1.2.3不同TTC濃度計數(shù)瓊脂的配制計數(shù)瓊脂按培養(yǎng)基配方稱取后,調(diào)pH,分裝后滅菌,待冷至56℃,分別加入無菌1%TTC溶液,使終濃度分別為0.0002%、0.0004%、0.0006%、0.0008%、0.001%、0.002%、0.004%、0.006%、0.008%、0.01%、0.02%、0.03%、0.04%、0.05%、0.06%,搖勻混勻,置于46℃水浴鍋中備用。
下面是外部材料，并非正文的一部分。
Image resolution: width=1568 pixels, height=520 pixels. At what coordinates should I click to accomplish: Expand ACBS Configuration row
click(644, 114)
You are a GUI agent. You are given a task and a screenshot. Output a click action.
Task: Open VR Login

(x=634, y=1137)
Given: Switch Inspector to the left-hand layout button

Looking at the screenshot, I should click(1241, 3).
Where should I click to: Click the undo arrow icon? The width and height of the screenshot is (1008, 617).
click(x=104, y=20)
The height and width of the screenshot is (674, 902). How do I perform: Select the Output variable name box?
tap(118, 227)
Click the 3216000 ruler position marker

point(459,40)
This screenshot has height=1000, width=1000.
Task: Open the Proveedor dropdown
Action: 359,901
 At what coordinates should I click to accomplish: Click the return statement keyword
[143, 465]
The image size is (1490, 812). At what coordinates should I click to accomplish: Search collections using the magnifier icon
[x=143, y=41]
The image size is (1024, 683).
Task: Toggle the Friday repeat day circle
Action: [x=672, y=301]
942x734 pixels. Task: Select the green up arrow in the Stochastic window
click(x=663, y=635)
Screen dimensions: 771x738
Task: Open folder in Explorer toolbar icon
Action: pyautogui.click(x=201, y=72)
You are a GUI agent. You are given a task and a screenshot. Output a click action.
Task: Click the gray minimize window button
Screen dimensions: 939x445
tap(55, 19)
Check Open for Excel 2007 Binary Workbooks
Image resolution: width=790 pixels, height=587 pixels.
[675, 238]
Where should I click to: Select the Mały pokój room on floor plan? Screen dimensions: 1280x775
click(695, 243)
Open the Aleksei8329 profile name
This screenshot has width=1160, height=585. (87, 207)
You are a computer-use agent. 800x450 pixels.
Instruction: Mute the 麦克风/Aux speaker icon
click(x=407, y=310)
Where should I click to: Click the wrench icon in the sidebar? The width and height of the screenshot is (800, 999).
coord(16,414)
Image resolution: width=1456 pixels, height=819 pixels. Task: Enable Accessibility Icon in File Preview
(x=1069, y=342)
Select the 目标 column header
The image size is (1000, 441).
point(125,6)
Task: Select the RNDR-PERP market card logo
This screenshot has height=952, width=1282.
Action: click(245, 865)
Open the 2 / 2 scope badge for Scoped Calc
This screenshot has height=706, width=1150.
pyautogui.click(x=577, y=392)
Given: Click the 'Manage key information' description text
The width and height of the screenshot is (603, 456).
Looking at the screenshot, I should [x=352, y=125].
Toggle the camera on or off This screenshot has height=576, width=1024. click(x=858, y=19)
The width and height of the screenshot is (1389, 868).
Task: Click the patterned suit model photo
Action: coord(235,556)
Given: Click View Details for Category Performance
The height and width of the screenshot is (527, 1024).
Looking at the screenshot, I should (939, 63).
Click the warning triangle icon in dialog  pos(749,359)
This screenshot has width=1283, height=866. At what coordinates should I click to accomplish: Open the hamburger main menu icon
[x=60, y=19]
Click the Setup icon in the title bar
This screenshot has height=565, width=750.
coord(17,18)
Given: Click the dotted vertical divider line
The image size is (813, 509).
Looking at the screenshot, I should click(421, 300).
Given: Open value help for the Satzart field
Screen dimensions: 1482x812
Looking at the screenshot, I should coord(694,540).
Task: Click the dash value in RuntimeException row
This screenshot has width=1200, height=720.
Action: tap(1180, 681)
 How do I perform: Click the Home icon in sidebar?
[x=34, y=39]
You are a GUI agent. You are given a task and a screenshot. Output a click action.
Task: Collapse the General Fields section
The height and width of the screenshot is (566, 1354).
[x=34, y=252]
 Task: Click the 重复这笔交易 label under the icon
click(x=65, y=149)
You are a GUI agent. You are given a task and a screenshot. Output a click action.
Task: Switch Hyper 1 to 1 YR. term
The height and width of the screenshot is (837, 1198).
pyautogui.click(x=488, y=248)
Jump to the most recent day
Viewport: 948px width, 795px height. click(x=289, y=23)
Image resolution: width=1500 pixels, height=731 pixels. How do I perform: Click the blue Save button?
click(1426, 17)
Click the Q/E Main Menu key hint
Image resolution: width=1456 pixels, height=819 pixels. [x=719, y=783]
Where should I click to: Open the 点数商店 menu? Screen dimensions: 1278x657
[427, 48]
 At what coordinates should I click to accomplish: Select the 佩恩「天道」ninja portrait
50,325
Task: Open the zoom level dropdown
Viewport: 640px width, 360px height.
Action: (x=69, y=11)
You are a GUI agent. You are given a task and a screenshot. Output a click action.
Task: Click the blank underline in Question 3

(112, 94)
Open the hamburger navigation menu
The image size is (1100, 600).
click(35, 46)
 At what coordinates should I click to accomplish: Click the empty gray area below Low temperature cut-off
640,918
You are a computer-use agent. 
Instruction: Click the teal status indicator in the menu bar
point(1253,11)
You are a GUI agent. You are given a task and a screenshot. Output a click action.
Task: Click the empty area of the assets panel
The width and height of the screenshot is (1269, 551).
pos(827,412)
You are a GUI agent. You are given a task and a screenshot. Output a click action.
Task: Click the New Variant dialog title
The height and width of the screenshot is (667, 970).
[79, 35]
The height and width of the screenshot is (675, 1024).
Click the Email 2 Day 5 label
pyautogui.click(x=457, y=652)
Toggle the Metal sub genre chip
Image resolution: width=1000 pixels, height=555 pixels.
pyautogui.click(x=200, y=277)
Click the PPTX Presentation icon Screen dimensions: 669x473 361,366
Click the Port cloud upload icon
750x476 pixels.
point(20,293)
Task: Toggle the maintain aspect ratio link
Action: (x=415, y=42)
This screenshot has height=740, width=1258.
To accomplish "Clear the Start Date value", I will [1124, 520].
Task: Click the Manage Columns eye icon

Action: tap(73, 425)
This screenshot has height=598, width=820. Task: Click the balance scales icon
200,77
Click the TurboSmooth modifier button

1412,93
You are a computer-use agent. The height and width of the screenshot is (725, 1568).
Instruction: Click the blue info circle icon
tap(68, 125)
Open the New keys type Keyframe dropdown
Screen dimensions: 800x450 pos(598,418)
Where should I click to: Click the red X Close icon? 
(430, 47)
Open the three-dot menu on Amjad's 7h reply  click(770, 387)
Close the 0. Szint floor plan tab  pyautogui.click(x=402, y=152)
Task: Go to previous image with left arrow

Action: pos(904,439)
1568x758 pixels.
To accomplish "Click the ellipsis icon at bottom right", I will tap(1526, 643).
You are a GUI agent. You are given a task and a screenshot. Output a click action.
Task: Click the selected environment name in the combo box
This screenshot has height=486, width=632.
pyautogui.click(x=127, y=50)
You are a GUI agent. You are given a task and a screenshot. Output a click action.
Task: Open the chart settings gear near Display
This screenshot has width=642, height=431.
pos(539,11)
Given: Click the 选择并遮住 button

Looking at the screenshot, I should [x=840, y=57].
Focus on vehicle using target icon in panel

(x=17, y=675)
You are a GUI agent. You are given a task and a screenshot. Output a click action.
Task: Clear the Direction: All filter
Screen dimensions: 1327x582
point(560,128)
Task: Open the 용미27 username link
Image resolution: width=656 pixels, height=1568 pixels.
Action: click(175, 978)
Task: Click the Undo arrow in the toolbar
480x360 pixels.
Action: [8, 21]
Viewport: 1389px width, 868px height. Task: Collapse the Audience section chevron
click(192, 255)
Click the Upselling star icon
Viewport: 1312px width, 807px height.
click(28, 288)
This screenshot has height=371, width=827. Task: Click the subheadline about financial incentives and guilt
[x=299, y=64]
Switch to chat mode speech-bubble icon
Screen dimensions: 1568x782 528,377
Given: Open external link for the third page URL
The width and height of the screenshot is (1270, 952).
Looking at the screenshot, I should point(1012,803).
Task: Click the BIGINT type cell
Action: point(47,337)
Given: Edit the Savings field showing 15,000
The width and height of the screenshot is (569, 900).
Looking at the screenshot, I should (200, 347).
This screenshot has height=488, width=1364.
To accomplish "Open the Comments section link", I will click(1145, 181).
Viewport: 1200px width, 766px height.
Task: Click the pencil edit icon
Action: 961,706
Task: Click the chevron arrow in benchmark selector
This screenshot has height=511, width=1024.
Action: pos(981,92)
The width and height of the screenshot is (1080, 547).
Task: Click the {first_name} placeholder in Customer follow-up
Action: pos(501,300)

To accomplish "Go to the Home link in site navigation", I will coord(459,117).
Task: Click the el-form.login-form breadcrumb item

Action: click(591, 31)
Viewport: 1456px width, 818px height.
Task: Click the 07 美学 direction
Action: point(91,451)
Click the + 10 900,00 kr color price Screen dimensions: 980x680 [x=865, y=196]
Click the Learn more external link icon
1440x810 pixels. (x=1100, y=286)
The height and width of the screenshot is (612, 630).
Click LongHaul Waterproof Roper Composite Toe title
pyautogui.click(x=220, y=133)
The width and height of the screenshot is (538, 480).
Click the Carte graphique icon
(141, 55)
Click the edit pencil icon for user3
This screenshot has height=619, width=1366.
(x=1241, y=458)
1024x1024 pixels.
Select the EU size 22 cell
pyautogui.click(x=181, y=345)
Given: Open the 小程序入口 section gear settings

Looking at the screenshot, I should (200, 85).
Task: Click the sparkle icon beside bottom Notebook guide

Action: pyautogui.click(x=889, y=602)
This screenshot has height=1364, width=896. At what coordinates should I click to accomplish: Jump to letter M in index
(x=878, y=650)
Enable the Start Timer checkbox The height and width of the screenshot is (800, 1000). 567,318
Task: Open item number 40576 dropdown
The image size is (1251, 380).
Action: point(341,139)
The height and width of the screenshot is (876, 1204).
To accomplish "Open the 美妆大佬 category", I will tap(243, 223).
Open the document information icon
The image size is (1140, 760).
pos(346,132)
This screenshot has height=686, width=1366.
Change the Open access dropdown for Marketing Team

1.2.4細(xì)菌的倒入?yún)⒄諊覙?biāo)準(zhǔn)GB4789.2-2010操作,用1mL滅菌吸管分別取上述細(xì)菌稀釋液于2組滅菌平板內(nèi)各1mL,將46℃水浴中含不同濃度TTC的計數(shù)瓊脂(包括不含TTC)注入平板內(nèi)約25mL,并轉(zhuǎn)動平板使混合均勻,同時分別將平板計數(shù)瓊脂25mL注入滅菌平板及加有1mL滅菌生理鹽水平板內(nèi)作空白和試劑對照,待瓊脂凝固后翻轉(zhuǎn)平板,置36±1℃溫箱內(nèi)培養(yǎng)48h,觀察結(jié)果。
2結(jié)果
2.1大腸埃希菌在不同TTC濃度的計數(shù)瓊脂培養(yǎng)基中的生長情況
大腸埃希菌在不同TTC濃度試驗組中,TTC終濃度為0.002%時,菌落呈紅色,菌落大小與對照組相當(dāng);TTC終濃度≤0.01%時,菌落數(shù)量和對照組基本相當(dāng);TTC終濃度≥0.02%時,菌落呈黑色、點(diǎn)狀,菌落數(shù)量也明顯減少(表1)。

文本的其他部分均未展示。